In this study, we showed that SREBP1 expression was negatively associated with hiPSC differentiation and EC function. The results show that SREBP1 binds to the promoter region of miR199b-5p and suppresses its transcription, resulting in the activation of Notch1 signaling. Blocking SREBP1 increased both hiPSC differentiation and EC angiogenesis. These findings demonstrate a novel role for SREBP1 in hiPSC differentiation and EC angiogenesis.
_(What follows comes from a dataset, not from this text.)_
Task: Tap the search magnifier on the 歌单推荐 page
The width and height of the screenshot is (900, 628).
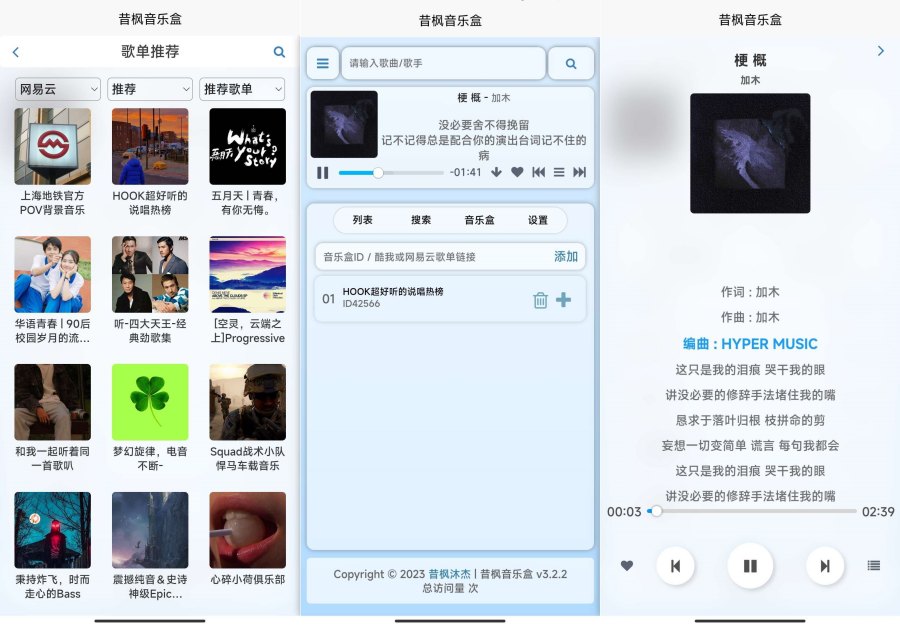Action: coord(278,51)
人诱导多能干细胞 (hiPSC) 衍生的内皮细胞 (hiPSC-EC) 移植是治疗外周动脉疾病 (PAD) 的一种有前途的疗法。然而，hiPSCs的分化差限制了它们的临床应用。因此，寻找调节细胞分化的关键因素对于提高 hiPSC-EC 移植的治疗效果至关重要。甾醇调节元件结合蛋白 1 (SREBP1) 是脂质代谢和干细胞分化的关键调节剂。然而，SREPBP1 是否调节 hiPSC 分化仍然未知。

在这项研究中，我们发现 SREBP1 表达与 hiPSC 分化和 EC 功能呈负相关。结果表明，SREBP1与miR199b-5p的启动子区域结合并抑制其转录，导致Notch1信号通路的激活。阻断 SREBP1 增加了 hiPSC 分化和 EC 血管生成。这些发现证明了 SREBP1 在 hiPSC 分化和 EC 血管生成中的新作用。